Leïla | 22 décembre 2021 à 12 h 42 min Répondre

Je n’ai pu, en écoutant le podcast Méta de choc, m’empêcher de penser à une certaine méthode marseillaise de coaching dont la plupart d’entre nous a, au minimum, entendu parler. Je suis allée à une journée de présentation gratuite, évidemment, que j’aurais intitulée « miroir aux alouettes pour chirugiens-dentistes, une journée pour vous appâter ». La présentation et la mise en scène sont rodées et efficaces puisqu’à la fin de cette journée fascinante sur beaucoup de points, nombreux ont été ceux qui ont signé un contrat avec le messie du business dentaire. Les détails sont soignés. Le corps est entretenu, le cheveu bien mis, la tenue est sérieuse mais pas trop, le sourire est éclatant et permanent (un petit côté businessman de la côte ouest, pas la nôtre, celle des You Es Hey). Personnellement je l’ai imaginé à la pêche à la mouche, lançant sa ligne un bel appât au bout, hop un coup de moulinet pour le retirer et on recommence jusqu’à ce que ça morde.
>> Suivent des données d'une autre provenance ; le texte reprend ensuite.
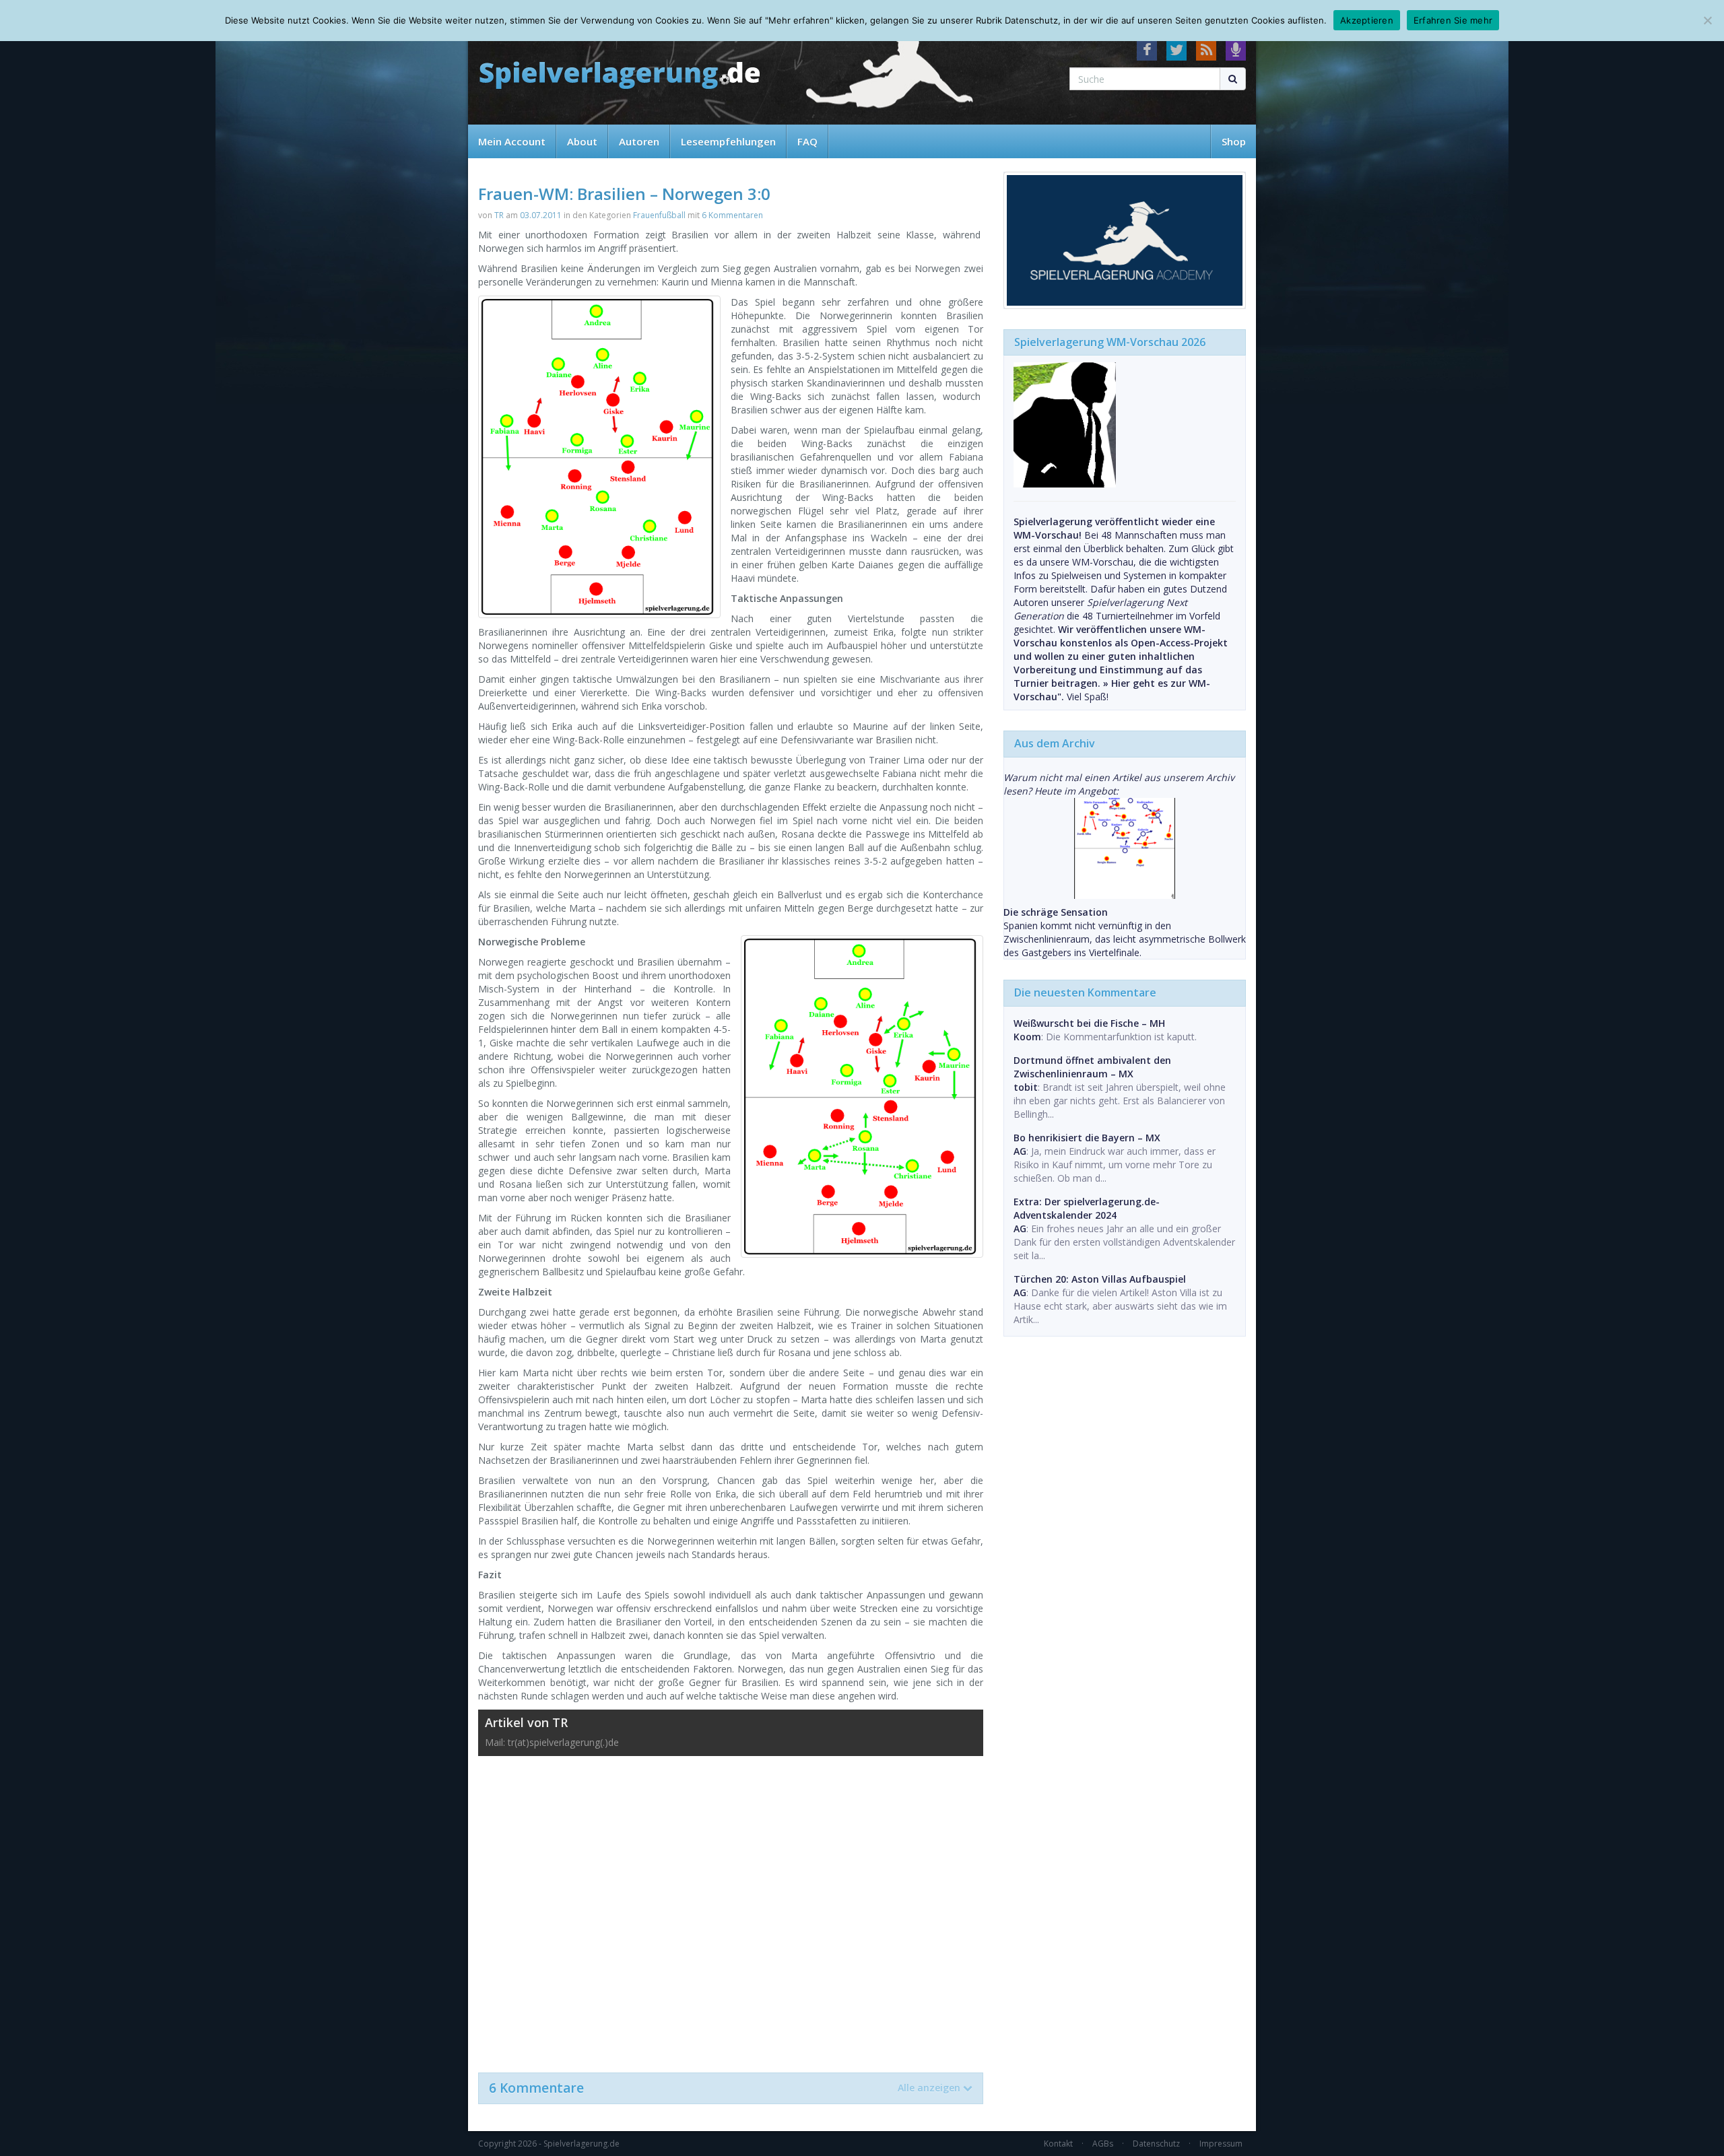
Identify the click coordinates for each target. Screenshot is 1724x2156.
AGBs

Et ça mord ! Parce-qu’à chaque lancer il y a une injonction « croyez-moi, si vous me faites confiance, votre vie professionnelle et personnelle gagneront en qualité et succès ». J’ai surtout compris que c’était lui qui gagnerait en confort de vie (18000 euros l’année quand même). Enfin, pour avoir connu des praticiens coachés, je n’ai décelé en eux que du stress et une baisse de confiance en eux générés par les nombreuses injonctions de leurs référents dont la fameuse « si ça ne marche pas c’est que vous n’avez pas appliqué le script numéro 52 à la lettre » ou « vous n’avez pas pris l’option stage supplémentaire à autant d’euros, vous devriez, nous allons vous délivrer un secret primordial ».
Je concluerai en citant deux références de la chanson française, Cali « c’est quand le bonheur ? » et Christophe Maé « il est le bonheur, il est où ? ». L’injonction au bonheur n’est-elle pas la plus dangereuse?
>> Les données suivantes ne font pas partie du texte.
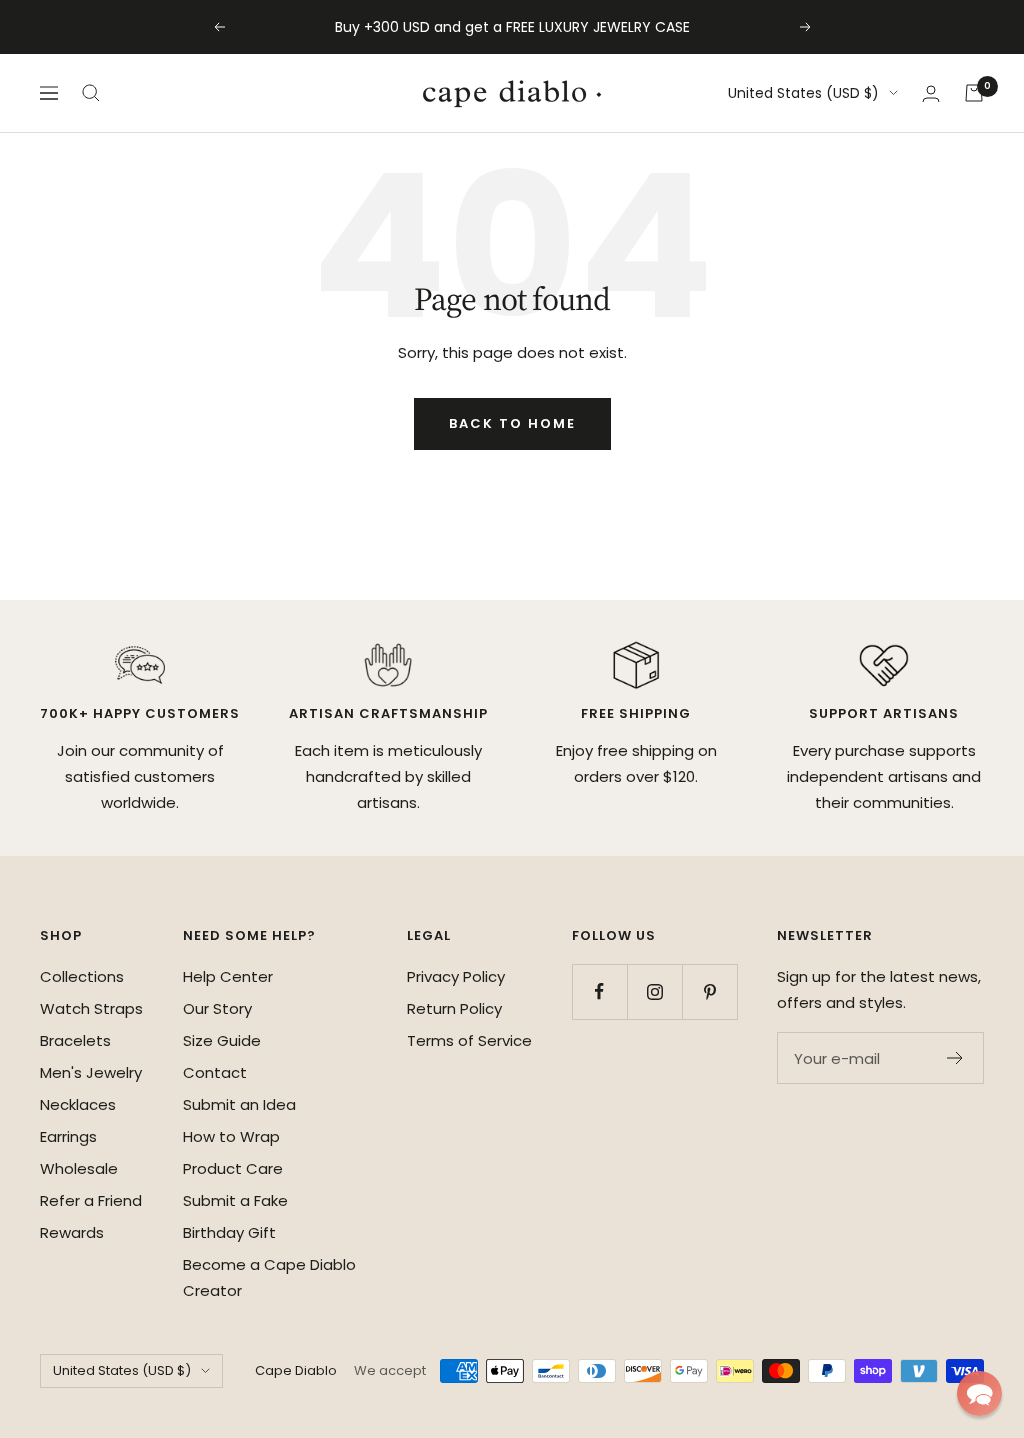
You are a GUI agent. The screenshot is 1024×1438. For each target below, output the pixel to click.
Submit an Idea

Thierry COMIRAN | 4 décembre 2021 à 15 h 15 min Répondre

Oui… mais
– je suis entouré d’un personnel peu motivé à qui je ne peux déléguer tout ce que je voudrais parce que ce personnel n’est pas proactif
– je me sens prisonnier d’une procédure qui m’assure un fort taux d’acceptation de mes projets de dentisterie mais qui m’est extrêmement chronophage (sortie d’un cabinet entre 21 et 23 h !).
– je ne suis plus motivé pour changer après un burn out et une vie privée compliquée

    Marie-Hélène HAYE | 9 décembre 2021 à 18 h 25 min Répondre

    Merci pour ton témoignage.
    Si je comprends bien, tu fais beaucoup d’heures ce qui empiète sur ta vie privée.
    Est-ce qu’on peut dire que tu subis cette situation, faute d’énergie pour en changer?
    C’est une forme d’équilibre aussi pour le moment, car elle te sécurise financièrement.
    Ce n’est pas facile de récupérer d’un burn-out.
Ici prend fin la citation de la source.